What you have to do:
Copy the rows below from the line containing "The width and height of the screenshot is (407, 206)." through the line containing "Action: pos(14,23)", inclusive, reproducing each line with nothing altered.

Raw data:
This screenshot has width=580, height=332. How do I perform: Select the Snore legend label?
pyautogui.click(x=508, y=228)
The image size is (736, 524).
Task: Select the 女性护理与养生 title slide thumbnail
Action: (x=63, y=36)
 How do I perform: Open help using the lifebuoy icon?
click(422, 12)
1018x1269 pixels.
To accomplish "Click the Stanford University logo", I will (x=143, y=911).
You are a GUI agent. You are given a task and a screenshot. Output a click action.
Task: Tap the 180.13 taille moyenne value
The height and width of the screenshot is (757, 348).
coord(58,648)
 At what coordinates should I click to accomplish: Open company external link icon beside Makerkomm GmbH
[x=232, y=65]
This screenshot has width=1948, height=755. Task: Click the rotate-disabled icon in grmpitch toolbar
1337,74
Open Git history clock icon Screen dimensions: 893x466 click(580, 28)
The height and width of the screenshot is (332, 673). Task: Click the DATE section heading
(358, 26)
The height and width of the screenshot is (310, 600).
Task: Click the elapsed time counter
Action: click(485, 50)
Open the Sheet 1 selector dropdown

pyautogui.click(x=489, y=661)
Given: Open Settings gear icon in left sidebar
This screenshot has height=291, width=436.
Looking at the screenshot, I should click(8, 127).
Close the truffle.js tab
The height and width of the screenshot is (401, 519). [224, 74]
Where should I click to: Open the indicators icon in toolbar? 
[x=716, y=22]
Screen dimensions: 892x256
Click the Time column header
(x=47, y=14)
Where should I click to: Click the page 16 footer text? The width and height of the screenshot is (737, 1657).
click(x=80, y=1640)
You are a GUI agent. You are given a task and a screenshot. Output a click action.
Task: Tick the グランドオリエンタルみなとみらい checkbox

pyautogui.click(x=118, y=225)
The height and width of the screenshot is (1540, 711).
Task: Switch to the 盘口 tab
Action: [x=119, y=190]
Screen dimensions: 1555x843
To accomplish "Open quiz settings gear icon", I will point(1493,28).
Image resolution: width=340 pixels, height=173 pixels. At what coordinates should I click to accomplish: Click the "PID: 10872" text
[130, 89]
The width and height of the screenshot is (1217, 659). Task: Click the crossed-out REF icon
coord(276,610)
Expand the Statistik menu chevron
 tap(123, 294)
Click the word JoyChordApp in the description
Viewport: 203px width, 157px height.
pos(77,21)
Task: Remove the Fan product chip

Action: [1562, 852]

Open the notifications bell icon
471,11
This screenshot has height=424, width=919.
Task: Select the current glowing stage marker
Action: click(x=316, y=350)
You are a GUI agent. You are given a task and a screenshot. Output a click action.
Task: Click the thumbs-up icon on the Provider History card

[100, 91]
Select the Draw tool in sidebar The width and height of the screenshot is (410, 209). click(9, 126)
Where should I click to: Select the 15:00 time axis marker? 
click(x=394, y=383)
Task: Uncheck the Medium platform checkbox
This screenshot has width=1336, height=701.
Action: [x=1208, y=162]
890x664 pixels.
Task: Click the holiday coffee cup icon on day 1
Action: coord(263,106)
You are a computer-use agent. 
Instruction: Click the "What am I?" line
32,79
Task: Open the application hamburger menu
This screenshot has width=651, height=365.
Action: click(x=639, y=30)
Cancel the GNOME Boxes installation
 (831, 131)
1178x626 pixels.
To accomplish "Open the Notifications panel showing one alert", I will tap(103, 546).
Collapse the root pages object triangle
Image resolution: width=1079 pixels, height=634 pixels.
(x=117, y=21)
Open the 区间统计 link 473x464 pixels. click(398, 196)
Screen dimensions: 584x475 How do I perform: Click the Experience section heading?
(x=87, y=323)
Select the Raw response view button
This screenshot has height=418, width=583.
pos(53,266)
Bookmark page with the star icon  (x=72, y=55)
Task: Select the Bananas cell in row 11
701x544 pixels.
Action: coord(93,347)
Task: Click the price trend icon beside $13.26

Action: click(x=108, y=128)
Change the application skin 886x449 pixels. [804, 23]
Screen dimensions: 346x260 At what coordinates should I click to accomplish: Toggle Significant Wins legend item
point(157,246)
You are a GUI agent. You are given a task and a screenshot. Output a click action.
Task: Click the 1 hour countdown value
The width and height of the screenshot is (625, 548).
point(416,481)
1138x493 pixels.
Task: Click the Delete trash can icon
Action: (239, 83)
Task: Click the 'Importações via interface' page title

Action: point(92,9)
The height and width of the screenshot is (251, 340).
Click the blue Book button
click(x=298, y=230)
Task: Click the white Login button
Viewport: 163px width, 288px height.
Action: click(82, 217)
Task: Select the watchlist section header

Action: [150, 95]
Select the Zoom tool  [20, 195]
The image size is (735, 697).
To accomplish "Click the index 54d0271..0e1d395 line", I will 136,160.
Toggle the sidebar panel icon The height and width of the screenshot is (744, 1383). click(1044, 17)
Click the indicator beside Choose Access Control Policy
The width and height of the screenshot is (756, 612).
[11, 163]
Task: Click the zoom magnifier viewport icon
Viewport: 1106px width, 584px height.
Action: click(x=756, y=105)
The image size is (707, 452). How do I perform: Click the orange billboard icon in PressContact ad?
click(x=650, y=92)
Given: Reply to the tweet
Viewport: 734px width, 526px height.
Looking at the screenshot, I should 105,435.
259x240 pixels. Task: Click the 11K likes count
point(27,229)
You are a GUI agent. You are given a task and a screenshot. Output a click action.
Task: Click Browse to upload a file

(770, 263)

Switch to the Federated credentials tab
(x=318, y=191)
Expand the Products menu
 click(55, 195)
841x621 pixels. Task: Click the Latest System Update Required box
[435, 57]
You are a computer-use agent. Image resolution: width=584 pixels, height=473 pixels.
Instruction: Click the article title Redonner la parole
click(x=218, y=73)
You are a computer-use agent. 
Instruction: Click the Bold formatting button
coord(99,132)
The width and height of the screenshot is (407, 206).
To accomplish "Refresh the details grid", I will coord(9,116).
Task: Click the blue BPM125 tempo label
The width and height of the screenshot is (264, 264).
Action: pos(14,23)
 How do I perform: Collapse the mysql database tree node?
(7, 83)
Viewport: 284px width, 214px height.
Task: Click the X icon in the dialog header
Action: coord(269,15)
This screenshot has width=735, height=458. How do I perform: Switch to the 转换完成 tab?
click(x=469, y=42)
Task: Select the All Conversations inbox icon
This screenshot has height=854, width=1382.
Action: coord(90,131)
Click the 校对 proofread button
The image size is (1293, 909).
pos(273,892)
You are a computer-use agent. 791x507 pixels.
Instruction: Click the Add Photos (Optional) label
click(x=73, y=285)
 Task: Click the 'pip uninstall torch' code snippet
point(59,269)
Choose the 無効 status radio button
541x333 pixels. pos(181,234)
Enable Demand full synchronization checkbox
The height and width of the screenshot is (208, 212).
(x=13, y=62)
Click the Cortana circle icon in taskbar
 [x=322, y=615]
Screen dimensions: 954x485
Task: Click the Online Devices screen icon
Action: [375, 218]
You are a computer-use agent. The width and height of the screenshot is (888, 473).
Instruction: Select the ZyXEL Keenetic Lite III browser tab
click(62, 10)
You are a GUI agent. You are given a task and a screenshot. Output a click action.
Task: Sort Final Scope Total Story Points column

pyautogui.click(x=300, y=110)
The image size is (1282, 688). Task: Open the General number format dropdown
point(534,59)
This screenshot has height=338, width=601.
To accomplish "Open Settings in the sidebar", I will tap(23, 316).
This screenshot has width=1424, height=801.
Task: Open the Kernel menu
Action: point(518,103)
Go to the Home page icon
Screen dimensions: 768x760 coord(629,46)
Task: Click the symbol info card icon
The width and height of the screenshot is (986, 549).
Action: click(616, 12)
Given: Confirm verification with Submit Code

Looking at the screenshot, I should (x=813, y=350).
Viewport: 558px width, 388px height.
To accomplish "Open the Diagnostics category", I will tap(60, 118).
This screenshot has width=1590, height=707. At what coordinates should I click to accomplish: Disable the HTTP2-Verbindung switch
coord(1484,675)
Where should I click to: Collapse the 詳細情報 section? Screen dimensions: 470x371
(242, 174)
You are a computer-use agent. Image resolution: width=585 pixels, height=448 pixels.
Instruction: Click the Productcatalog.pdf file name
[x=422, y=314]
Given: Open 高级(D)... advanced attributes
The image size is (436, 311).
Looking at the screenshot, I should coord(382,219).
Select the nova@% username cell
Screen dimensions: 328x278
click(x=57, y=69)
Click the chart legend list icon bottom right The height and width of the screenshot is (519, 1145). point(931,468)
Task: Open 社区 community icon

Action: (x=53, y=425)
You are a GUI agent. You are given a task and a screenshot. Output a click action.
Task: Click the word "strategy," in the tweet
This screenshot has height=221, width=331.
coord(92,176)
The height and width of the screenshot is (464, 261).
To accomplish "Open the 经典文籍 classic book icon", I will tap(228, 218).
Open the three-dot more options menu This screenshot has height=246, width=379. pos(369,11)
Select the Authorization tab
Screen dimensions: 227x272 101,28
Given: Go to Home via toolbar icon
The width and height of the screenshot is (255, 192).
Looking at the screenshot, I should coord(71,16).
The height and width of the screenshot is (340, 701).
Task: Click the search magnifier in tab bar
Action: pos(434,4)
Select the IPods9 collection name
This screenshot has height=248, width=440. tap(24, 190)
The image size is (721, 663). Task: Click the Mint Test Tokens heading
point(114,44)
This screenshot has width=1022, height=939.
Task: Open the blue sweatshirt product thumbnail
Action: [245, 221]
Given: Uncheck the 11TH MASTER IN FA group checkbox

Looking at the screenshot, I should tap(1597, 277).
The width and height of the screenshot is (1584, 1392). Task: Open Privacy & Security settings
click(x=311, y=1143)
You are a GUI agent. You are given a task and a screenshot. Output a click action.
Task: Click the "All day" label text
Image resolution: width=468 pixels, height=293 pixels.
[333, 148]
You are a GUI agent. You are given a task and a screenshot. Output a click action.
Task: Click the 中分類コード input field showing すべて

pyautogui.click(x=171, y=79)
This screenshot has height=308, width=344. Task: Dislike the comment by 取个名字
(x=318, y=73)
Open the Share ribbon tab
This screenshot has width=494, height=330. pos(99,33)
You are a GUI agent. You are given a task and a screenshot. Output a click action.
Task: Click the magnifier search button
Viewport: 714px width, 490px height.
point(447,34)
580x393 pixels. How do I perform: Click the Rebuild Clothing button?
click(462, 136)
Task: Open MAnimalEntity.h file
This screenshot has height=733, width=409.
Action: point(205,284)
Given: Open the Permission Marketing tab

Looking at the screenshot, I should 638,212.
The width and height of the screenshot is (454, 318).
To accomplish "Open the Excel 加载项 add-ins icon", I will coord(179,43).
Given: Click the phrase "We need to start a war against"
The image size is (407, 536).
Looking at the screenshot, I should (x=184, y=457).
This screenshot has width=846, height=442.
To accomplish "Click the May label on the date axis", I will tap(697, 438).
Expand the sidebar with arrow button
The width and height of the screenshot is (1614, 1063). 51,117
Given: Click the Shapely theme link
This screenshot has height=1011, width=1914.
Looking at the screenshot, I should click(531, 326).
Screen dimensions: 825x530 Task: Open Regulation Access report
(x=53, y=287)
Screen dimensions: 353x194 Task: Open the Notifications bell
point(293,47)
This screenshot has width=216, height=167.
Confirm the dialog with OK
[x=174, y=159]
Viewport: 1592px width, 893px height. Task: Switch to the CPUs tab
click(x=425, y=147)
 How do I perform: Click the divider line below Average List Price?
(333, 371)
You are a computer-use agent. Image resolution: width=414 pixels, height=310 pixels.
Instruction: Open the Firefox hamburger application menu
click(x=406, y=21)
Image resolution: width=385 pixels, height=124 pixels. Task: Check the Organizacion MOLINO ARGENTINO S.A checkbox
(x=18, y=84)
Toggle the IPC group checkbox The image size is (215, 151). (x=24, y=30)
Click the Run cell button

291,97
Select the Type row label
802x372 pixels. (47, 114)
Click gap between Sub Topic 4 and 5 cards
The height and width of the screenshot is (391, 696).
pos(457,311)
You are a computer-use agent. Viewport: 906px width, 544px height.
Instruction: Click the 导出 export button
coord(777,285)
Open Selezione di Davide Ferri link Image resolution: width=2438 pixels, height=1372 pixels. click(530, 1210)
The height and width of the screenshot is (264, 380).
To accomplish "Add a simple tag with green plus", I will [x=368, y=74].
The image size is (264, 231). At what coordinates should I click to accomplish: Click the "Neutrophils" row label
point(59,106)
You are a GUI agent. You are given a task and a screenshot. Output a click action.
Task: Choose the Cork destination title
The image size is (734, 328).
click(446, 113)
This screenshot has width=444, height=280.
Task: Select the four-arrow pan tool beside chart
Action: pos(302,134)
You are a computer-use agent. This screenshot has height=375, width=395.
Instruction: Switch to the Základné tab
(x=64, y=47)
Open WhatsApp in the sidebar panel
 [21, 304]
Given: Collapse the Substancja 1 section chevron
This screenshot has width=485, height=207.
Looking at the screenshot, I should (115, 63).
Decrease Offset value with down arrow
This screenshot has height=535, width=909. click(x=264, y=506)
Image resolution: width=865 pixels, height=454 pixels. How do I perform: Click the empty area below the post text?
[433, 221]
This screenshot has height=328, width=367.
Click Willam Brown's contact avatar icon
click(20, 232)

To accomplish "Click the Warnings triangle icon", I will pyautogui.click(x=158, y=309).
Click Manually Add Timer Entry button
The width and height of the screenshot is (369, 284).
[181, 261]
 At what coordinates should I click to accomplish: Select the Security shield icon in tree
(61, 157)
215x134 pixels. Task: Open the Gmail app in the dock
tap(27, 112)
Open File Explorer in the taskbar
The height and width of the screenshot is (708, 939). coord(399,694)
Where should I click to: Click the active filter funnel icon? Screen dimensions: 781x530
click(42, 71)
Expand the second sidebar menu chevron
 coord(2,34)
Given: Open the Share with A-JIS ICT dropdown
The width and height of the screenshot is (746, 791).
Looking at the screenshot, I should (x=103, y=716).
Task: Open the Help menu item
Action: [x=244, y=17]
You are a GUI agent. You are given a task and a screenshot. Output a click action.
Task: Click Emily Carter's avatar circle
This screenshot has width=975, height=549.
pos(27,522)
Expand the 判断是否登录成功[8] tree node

Result of this task:
The width and height of the screenshot is (407, 206).
To accomplish "Refresh the details grid", I will coord(9,116).
Task: Click the blue BPM125 tempo label
The width and height of the screenshot is (264, 264).
Action: pos(14,23)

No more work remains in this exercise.